------ READING PASSAGE ------

The play is about two tramps -- Vladimir, nicknamed Didi, and Estragon, nicknamed Gogo -- waiting on a desolate patch of road for the mysterious Godot, who never appears. They while away days of fruitless waiting by various desperate stratagems.

A fat-cat capitalist, Pozzo, leading a wretched old slave, Lucky, by a rope around his neck, comes along, and there is some exchange of palaver. Act Two is rather more of the same, with the return of Pozzo, now blind, and Lucky even more mute than before.

At the end of each act, a boy shows up to report that Godot won't come now, but will come tomorrow. Both times, the tramps propose moving on, but stay in place instead.

It is remarkable how much melancholy wit or comic despair Beckett manages to pack into this simple scenario. Gogo has problems with his too-tight boots, Didi, with urination. The bare solitary tree -- miraculously leafy in Act Two, perhaps to suggest a season's passing -- elicits the tramps' thoughts of suicide by hanging, though of this, as of other ideas, nothing comes. The byplay between them smacks of vaudeville, albeit with some fancier references.

Parody Specimens

Altogether, Didi, who seems to be a parody intellectual, has problems in the genital area. Gogo, the parody prole, has problems with his cramped feet -- mere getting about. The pair exhibit a parodic love-hate, whereas the other couple display a comedic class hatred. Deprivation and frustration reign supreme, with only illusory relief in word games, which is Beckett's sour but grinning view of the human condition.

All of us wonder about Godot's identity. The readiest assumption is God, which, however, Beckett steadily denied. By accentuating the first syllable of Godot -- GOD-oh -- rather than the customary second -- go-DOE -- this production may defy the author. It certainly disregards his stage directions calling for just one scrawny and bedraggled tree, by making the tree bigger and providing a rather picturesque rocky landscape all around.

------ DATASET ------

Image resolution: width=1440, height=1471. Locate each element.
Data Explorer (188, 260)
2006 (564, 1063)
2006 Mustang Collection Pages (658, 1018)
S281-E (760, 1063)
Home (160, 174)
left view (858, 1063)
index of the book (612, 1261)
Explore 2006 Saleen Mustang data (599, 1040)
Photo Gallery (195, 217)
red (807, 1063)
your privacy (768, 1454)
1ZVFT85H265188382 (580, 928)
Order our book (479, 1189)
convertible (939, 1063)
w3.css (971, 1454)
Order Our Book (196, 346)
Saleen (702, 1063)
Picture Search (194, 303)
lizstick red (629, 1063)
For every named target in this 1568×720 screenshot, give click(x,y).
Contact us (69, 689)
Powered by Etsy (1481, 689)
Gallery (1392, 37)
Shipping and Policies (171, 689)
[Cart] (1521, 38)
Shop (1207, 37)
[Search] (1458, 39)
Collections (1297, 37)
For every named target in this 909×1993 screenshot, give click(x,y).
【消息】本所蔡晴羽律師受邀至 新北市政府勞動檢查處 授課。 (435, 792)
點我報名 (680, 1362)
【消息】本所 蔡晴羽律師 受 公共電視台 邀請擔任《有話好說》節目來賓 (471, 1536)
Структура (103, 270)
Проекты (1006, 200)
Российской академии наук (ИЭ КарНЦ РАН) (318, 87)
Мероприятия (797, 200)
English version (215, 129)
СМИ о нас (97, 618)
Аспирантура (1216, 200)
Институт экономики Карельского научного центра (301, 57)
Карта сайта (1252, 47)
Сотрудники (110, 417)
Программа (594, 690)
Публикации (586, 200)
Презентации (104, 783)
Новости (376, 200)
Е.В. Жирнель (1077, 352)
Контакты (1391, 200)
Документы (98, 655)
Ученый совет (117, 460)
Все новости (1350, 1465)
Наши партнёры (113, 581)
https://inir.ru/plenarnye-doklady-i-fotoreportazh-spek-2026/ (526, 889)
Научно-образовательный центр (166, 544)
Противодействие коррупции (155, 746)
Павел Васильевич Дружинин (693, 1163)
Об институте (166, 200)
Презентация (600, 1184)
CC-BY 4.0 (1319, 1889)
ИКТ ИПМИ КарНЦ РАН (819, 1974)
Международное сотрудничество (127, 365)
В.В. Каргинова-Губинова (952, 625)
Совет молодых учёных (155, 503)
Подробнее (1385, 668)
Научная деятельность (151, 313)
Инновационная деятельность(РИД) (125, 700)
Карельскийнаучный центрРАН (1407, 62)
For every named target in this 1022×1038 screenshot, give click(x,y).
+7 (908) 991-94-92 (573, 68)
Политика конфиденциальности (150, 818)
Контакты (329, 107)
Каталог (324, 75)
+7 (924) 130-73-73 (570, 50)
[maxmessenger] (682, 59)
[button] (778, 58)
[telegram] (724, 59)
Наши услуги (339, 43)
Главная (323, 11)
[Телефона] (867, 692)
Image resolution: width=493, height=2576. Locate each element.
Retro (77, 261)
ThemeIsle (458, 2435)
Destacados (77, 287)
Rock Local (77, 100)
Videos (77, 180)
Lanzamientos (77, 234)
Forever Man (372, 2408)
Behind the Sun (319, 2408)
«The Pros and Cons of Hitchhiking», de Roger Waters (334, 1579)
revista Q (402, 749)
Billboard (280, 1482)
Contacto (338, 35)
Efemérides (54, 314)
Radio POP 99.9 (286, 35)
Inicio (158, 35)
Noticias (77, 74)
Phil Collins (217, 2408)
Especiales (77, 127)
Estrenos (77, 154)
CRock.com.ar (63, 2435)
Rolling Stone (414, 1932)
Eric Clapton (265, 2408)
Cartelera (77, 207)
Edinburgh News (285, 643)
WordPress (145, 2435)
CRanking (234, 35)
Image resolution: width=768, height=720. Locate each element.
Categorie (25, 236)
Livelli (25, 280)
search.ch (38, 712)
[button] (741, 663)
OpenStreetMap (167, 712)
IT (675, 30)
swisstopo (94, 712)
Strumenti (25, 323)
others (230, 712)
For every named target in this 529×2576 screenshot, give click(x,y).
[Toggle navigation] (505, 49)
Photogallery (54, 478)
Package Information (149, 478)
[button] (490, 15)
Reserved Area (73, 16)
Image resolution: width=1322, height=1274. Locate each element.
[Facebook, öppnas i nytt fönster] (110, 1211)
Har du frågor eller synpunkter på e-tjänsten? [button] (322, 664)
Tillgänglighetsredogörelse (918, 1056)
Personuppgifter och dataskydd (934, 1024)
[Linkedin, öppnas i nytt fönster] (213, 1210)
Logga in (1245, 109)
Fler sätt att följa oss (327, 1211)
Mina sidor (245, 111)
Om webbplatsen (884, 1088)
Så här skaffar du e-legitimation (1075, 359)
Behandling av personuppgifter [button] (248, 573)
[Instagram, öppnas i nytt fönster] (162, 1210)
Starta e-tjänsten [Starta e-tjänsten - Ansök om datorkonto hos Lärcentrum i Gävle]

------

## TASKS AND EXERCISES
(a) In the passage about Beckett's play, rewrite the part from "All of us wonder" to "landscape all around.", changing "landscape" to "scenery".
(b) Pick up the passage about Beckett's play after its final sentence and carry it further.

## RESPONSES TO THE TASKS
(a)
All of us wonder about Godot's identity. The readiest assumption is God, which, however, Beckett steadily denied. By accentuating the first syllable of Godot -- GOD-oh -- rather than the customary second -- go-DOE -- this production may defy the author. It certainly disregards his stage directions calling for just one scrawny and bedraggled tree, by making the tree bigger and providing a rather picturesque rocky scenery all around.

(b)
Theatrical tradition, though, has always relied on spicing up things with shtick from a savvy director and expert comic actors. So Anthony Page has staged in some extra comic touches, and the actors, too, may have supplied notions of their own, but without overstepping Beckett's text or intentions.

Lane's Tricks

As Gogo, Lane goes through his customary repertoire of facial, vocal and somatic tricks, which fit in with surprising felicity, conveying much sad-clown hilarity. John Goodman is properly despotic and oily as Pozzo, particularly good when, unable to rise, he wallows on the ground like a beached whale.

Lucky's part of silent masochistic servility does not allow an actor much leeway, but John Glover accredits himself valiantly, especially in Lucky's one outburst into a long nonsense monologue, a parody of prevailing French philosophy.

My problem is with the Didi of Bill Irwin. An accomplished mime, he does well by the pantomimic aspects of this (or any) role. But here, as in other speaking parts, Irwin's voice is too mundane and his personality colorless.

Santo Loquasto's rocks are better than the ones currently featured in "Desire Under the Elms"; Jane Greenwood's costumes are, except for the suitably gaudy Pozzo, as whimsically shabby as called for; and Peter Kaczorowski's lighting is as ruthlessly illuminating as Page's probing direction. All in all, a worthy production, yet leaving us waiting for the ideal "Godot."